Right, it can do more harm.

What do you think about comparing the local stack against the two hashes in racy_stacks?
I would propably have this defaulting to false unless we find it convenient for the typical usecase.

Also, I plan to add a suppress_max_stack_depth=n flag. The HandleRacyStacks function will only compare the top n frames in this case.
For race in recursive algorithms, this will allow to remove duplicates with different recursion depth. (For OpenMP, this specifically helps for tasking programs)

What will be the default? What is the useful value for OpenMP programs?

My suggestion for the default is infinite / MAX_INT, i.e. not change existing behavior.

Is there a runtime interface to adjust the flags? This would allow libarcher to tweak this flag during initialization, and I could also choose different defaults for other flags.
I always suggest ignore_noninstrumented_modules=1 for OpenMP and Fortran codes to suppress false reports from libomp and libgfortran.

This revision was automatically updated to reflect the committed changes.

Right, it can do more harm.

What do you think about comparing the local stack against the two hashes in racy_stacks?
I would propably have this defaulting to false unless we find it convenient for the typical usecase.

I would avoid doing this right now because the use case for this is moot, and this is additional code, code reviews and slowdown.

Also, I plan to add a suppress_max_stack_depth=n flag. The HandleRacyStacks function will only compare the top n frames in this case.
For race in recursive algorithms, this will allow to remove duplicates with different recursion depth. (For OpenMP, this specifically helps for tasking programs)

What will be the default? What is the useful value for OpenMP programs?

My suggestion for the default is infinite / MAX_INT, i.e. not change existing behavior.

And what do you plan to use/suggest for openmp? I am asking because if it's, say, 50, then we could probably simply make it the default and no flag at all. But if it's 5, then probably we can't.

Is there a runtime interface to adjust the flags? This would allow libarcher to tweak this flag during initialization, and I could also choose different defaults for other flags.
I always suggest ignore_noninstrumented_modules=1 for OpenMP and Fortran codes to suppress false reports from libomp and libgfortran.

No, I don't think there such interface.
There is something like __default_options global var. It's supposed for end program (b/c there can be only 1). It also needs to override the weak definition we have in the runtime.
You may try. If we are super lucky then it may work and end program may even be able to override it again.

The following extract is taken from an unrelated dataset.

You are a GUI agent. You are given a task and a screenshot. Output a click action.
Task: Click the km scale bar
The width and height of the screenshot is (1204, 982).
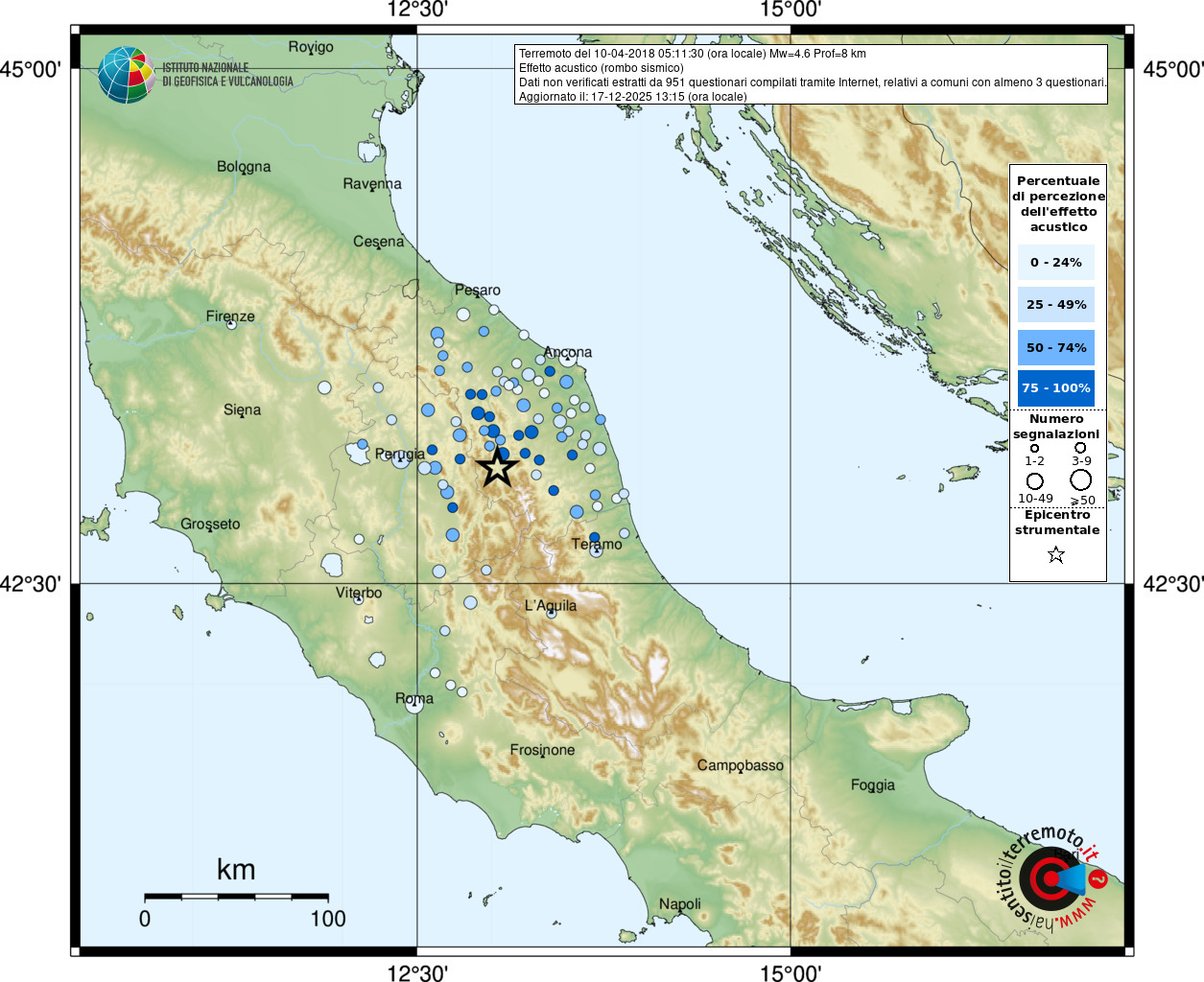[x=236, y=897]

But it all will depend on how the openmp library is linked.

I reverted the commit, because all buildbots failed for these tests:

TEST 'ThreadSanitizer-Unit :: rtl/./TsanRtlTest-x86_64-Test/ThreadSanitizer.RaceWithOffset' FAILED
TEST 'ThreadSanitizer-Unit :: rtl/./TsanRtlTest-x86_64-Test/ThreadSanitizer.RaceWithOffset2' FAILED

As I understand the issue, the two tests trigger data race on different memory locations, but only the first is reported and all following are suppressed for the same stack.
I updated the tests, so that the PC of the "memory access" is in the stacktrace.
I have no idea why this did not fail before.

I think, the better solution is to use the _pc version of the access functions to use the "real" access location.

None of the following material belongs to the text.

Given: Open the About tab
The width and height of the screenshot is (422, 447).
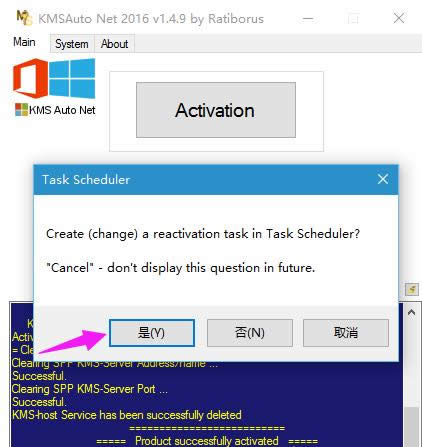Looking at the screenshot, I should point(114,44).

No idea why it broke now. THe change to tsan_test_util_posix.cpp looks fine to me.

hans added a subscriber: hans.Jul 20 2020, 4:43 AM

Joachim suggested cherry-picking this (https://reviews.llvm.org/rG7358a1104a02) to the 11.x branch. Dmitry, what do you think?

Joachim suggested cherry-picking this (https://reviews.llvm.org/rG7358a1104a02) to the 11.x branch. Dmitry, what do you think?

I dunno, never dealt with clang backports (continuous releases rulez).

I personally don't mind. We have some tests, so it should not break things completely. But I don't know what risks are involved.

hans added a comment.Jul 20 2020, 6:06 AM

I personally don't mind. We have some tests, so it should not break things completely. But I don't know what risks are involved.

We're early in the process, so I think the risk is low. Joachim, please let me know if there are any problems or follow-ups to this patch.

Pushed to 11.x as 96313d2de45ace49d40606dda71f03396f13ddef.